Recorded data
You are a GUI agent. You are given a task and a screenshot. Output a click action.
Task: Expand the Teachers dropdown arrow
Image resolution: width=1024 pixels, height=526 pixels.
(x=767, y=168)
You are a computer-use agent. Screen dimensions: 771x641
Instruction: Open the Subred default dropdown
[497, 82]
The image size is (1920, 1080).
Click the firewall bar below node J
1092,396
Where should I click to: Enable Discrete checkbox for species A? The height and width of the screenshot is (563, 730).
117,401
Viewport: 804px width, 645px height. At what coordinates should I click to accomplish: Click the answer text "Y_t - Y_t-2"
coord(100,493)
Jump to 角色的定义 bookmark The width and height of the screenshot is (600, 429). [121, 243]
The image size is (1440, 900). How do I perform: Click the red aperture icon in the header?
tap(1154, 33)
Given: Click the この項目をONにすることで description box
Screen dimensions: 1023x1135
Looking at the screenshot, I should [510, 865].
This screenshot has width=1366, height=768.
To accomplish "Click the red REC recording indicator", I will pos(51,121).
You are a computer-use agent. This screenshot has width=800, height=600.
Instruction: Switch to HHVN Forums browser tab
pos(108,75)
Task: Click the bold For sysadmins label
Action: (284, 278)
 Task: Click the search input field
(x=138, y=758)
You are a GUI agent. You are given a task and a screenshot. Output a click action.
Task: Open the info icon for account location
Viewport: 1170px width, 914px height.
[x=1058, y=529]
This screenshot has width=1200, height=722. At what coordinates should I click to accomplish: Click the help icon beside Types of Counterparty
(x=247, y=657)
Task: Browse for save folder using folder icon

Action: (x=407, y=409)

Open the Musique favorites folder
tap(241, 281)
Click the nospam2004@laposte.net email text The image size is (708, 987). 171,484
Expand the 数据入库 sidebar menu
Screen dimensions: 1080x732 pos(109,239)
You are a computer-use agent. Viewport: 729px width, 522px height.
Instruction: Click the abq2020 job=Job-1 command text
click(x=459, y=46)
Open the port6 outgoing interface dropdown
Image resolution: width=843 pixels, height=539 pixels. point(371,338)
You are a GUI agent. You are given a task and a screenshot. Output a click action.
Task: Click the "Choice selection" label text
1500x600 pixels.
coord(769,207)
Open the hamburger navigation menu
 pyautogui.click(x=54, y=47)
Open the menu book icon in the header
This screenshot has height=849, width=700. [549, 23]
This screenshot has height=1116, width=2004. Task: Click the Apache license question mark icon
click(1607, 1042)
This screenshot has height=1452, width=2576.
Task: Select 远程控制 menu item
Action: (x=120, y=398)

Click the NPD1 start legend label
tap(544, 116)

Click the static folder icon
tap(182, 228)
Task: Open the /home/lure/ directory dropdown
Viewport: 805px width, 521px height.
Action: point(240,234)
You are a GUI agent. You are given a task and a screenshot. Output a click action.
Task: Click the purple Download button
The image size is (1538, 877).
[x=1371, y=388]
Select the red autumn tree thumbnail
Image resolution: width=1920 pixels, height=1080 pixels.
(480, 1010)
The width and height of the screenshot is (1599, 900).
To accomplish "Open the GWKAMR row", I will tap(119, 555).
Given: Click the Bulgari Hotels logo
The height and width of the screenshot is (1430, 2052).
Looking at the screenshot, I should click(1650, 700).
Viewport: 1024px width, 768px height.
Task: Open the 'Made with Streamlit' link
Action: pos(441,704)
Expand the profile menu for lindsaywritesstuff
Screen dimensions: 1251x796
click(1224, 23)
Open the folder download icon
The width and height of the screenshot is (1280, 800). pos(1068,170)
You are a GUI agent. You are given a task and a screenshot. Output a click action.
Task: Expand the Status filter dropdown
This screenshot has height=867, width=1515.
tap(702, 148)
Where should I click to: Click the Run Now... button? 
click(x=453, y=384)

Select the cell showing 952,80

- Short task: Reproduce all of the lines above verbatim, from first to last.

- Problem solution:
You are a GUI agent. You are given a task and a screenshot. Output a click action.
Task: Expand the Teachers dropdown arrow
Image resolution: width=1024 pixels, height=526 pixels.
(x=767, y=168)
You are a computer-use agent. Screen dimensions: 771x641
Instruction: Open the Subred default dropdown
[497, 82]
The image size is (1920, 1080).
Click the firewall bar below node J
1092,396
Where should I click to: Enable Discrete checkbox for species A? The height and width of the screenshot is (563, 730).
117,401
Viewport: 804px width, 645px height. At what coordinates should I click to accomplish: Click the answer text "Y_t - Y_t-2"
coord(100,493)
Jump to 角色的定义 bookmark The width and height of the screenshot is (600, 429). [121, 243]
The image size is (1440, 900). How do I perform: Click the red aperture icon in the header?
tap(1154, 33)
Given: Click the この項目をONにすることで description box
Screen dimensions: 1023x1135
Looking at the screenshot, I should [510, 865].
This screenshot has width=1366, height=768.
To accomplish "Click the red REC recording indicator", I will pos(51,121).
You are a computer-use agent. This screenshot has width=800, height=600.
Instruction: Switch to HHVN Forums browser tab
pos(108,75)
Task: Click the bold For sysadmins label
Action: (284, 278)
 Task: Click the search input field
(x=138, y=758)
You are a GUI agent. You are given a task and a screenshot. Output a click action.
Task: Open the info icon for account location
Viewport: 1170px width, 914px height.
[x=1058, y=529]
This screenshot has width=1200, height=722. At what coordinates should I click to accomplish: Click the help icon beside Types of Counterparty
(x=247, y=657)
Task: Browse for save folder using folder icon

Action: (x=407, y=409)

Open the Musique favorites folder
tap(241, 281)
Click the nospam2004@laposte.net email text The image size is (708, 987). 171,484
Expand the 数据入库 sidebar menu
Screen dimensions: 1080x732 pos(109,239)
You are a computer-use agent. Viewport: 729px width, 522px height.
Instruction: Click the abq2020 job=Job-1 command text
click(x=459, y=46)
Open the port6 outgoing interface dropdown
Image resolution: width=843 pixels, height=539 pixels. point(371,338)
You are a GUI agent. You are given a task and a screenshot. Output a click action.
Task: Click the "Choice selection" label text
1500x600 pixels.
coord(769,207)
Open the hamburger navigation menu
 pyautogui.click(x=54, y=47)
Open the menu book icon in the header
This screenshot has height=849, width=700. [549, 23]
This screenshot has height=1116, width=2004. Task: Click the Apache license question mark icon
click(1607, 1042)
This screenshot has height=1452, width=2576.
Task: Select 远程控制 menu item
Action: (x=120, y=398)

Click the NPD1 start legend label
tap(544, 116)

Click the static folder icon
tap(182, 228)
Task: Open the /home/lure/ directory dropdown
Viewport: 805px width, 521px height.
Action: point(240,234)
You are a GUI agent. You are given a task and a screenshot. Output a click action.
Task: Click the purple Download button
The image size is (1538, 877).
[x=1371, y=388]
Select the red autumn tree thumbnail
Image resolution: width=1920 pixels, height=1080 pixels.
(480, 1010)
The width and height of the screenshot is (1599, 900).
To accomplish "Open the GWKAMR row", I will tap(119, 555).
Given: Click the Bulgari Hotels logo
The height and width of the screenshot is (1430, 2052).
Looking at the screenshot, I should click(1650, 700).
Viewport: 1024px width, 768px height.
Task: Open the 'Made with Streamlit' link
Action: pos(441,704)
Expand the profile menu for lindsaywritesstuff
Screen dimensions: 1251x796
click(1224, 23)
Open the folder download icon
The width and height of the screenshot is (1280, 800). pos(1068,170)
You are a GUI agent. You are given a task and a screenshot. Output a click action.
Task: Expand the Status filter dropdown
This screenshot has height=867, width=1515.
tap(702, 148)
Where should I click to: Click the Run Now... button? 
click(x=453, y=384)

Select the cell showing 952,80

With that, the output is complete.